From Distant Stars follows on From Darkest Skies, and I don’t think you’d want to read one without the other, but it is also in many ways self-contained. Keon had reached a resolution of sorts but now he’s faced with the brutal truth that he can never let it sleep and so his curious relationship with both Alysha and Liss continues. But Keon has also built up relationships with his fellow officers – there is one he is particularly close to – but this isn’t easy when his mind is always distracted by the past. I really felt for Keon as he tries to do what’s best when he is still so overwhelmed by grief and the confusion of what actually happened to his wife. Having the voice of Liss in the background doesn’t help. The novel is mostly narrated in the first person by Keon and so there’s no escaping the trauma in his mind and the feelings of such sadness.
There is a great deal going on in From Distant Stars. There are so many competing clues and confusions. Nobody can be trusted and the enigma of the mysterious buried object hangs over everything like a menacing, yet very tantalising, shadow. You do need to keep your wits about you as identities come and go. I knew that we would get to see the bigger picture in the end and so I did my best to keep up.
I did have a couple of issues. I think that the novel could have been a little shorter and also there was some repetition in language and in deed. But this is largely compensated for by the marvellous worldbuilding. I love the descriptions of Magenta – what an appalling planet, with its hurricane winds and lethal rain drops. I really enjoyed exploring this world. I also liked the use of technology, particularly the ‘Servants’, or personal AIs. They did seem extremely vulnerable to the enemy, though, and they’re continually being turned on and off.
The most fascinating thing for me in these books is the concept of the Masters, the alien species that laid such waste to Earth and scattered mankind among the stars before disappearing as mysteriously as they arrived. Everything about the Masters has me gripped and I would have loved to have learned more about them. However, the apocalyptic edge to these books is very effective.
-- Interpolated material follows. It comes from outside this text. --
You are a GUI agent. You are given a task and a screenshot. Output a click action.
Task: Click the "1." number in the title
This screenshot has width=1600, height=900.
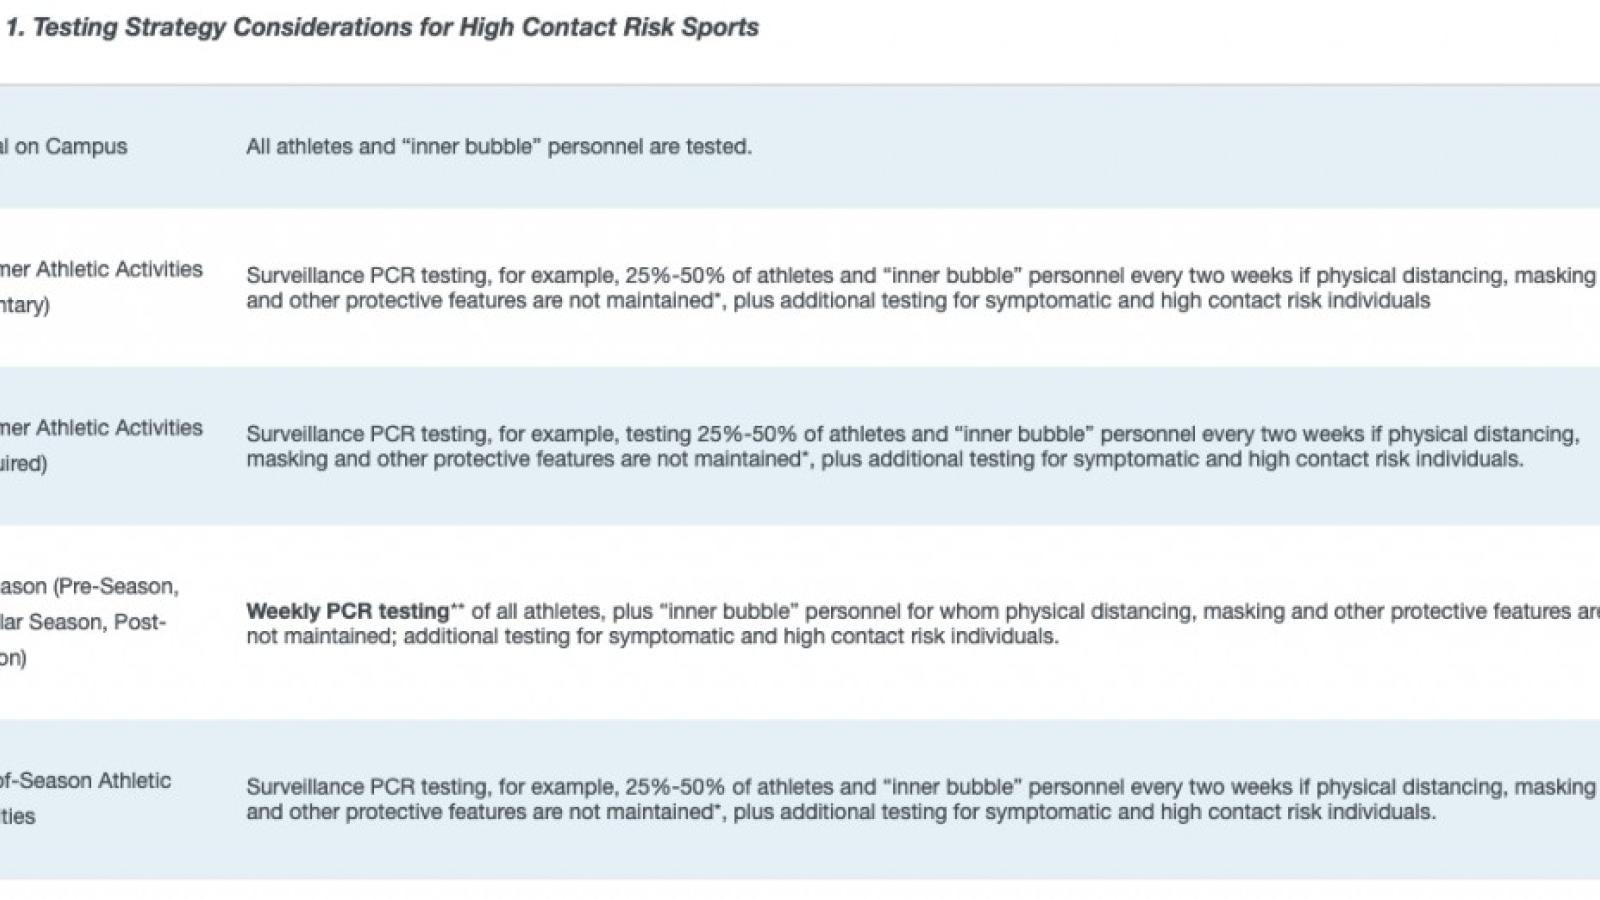coord(15,27)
Overall, From Distant Stars is a very enjoyable sequel with a great mystery at its heart and I did like trying to work it out. There is also a resolution here that does feel satisfying. Inspector Kreon is a wonderful creation and what the poor man has to go through here…. there can’t be much of him, inside or out, that isn’t terribly bruised. And what I liked perhaps the most, the intrigue, is there from the very first page and stays with us right until the end.